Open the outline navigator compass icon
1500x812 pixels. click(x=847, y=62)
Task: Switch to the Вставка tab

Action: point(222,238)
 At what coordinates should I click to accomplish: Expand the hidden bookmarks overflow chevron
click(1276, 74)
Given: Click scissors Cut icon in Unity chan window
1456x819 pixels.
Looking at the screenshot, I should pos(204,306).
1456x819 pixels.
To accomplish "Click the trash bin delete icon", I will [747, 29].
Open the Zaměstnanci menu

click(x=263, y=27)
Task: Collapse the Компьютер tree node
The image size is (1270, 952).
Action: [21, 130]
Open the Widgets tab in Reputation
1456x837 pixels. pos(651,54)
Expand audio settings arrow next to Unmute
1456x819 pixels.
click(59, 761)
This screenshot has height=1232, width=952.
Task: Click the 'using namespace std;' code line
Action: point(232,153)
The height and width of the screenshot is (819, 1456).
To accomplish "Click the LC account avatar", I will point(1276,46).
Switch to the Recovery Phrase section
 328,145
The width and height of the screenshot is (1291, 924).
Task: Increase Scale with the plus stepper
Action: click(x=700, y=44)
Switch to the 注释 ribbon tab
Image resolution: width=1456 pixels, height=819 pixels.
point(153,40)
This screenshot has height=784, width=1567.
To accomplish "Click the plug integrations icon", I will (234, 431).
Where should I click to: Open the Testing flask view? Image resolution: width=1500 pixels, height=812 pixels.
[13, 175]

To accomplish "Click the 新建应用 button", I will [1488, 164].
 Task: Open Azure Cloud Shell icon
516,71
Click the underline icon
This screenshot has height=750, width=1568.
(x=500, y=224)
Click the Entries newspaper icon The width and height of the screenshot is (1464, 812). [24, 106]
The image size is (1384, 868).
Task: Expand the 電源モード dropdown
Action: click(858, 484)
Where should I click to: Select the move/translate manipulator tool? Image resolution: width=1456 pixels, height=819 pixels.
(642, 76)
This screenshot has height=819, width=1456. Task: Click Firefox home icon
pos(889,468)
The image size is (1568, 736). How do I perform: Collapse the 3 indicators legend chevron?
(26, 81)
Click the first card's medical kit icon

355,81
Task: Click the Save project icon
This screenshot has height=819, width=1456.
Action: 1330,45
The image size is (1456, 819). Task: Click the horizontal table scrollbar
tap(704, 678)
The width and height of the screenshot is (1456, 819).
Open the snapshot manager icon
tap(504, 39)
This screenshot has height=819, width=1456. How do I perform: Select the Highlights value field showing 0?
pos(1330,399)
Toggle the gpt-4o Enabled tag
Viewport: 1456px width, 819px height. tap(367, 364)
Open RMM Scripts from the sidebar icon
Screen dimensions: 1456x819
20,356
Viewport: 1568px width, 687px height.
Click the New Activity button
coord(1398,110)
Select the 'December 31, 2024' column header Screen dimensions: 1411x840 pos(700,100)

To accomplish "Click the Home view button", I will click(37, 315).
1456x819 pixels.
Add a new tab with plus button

ACTIVITY:
Everything from the line containing "Task: Open Azure Cloud Shell icon" through the end of the entries above should be retyped exactly, and nothing else.

EXPECTED ANSWER:
 Task: Open Azure Cloud Shell icon
516,71
Click the underline icon
This screenshot has height=750, width=1568.
(x=500, y=224)
Click the Entries newspaper icon The width and height of the screenshot is (1464, 812). [24, 106]
The image size is (1384, 868).
Task: Expand the 電源モード dropdown
Action: click(858, 484)
Where should I click to: Select the move/translate manipulator tool? Image resolution: width=1456 pixels, height=819 pixels.
(642, 76)
This screenshot has height=819, width=1456. Task: Click Firefox home icon
pos(889,468)
The image size is (1568, 736). How do I perform: Collapse the 3 indicators legend chevron?
(26, 81)
Click the first card's medical kit icon

355,81
Task: Click the Save project icon
This screenshot has height=819, width=1456.
Action: 1330,45
The image size is (1456, 819). Task: Click the horizontal table scrollbar
tap(704, 678)
The width and height of the screenshot is (1456, 819).
Open the snapshot manager icon
tap(504, 39)
This screenshot has height=819, width=1456. How do I perform: Select the Highlights value field showing 0?
pos(1330,399)
Toggle the gpt-4o Enabled tag
Viewport: 1456px width, 819px height. tap(367, 364)
Open RMM Scripts from the sidebar icon
Screen dimensions: 1456x819
20,356
Viewport: 1568px width, 687px height.
Click the New Activity button
coord(1398,110)
Select the 'December 31, 2024' column header Screen dimensions: 1411x840 pos(700,100)

To accomplish "Click the Home view button", I will click(37, 315).
1456x819 pixels.
Add a new tab with plus button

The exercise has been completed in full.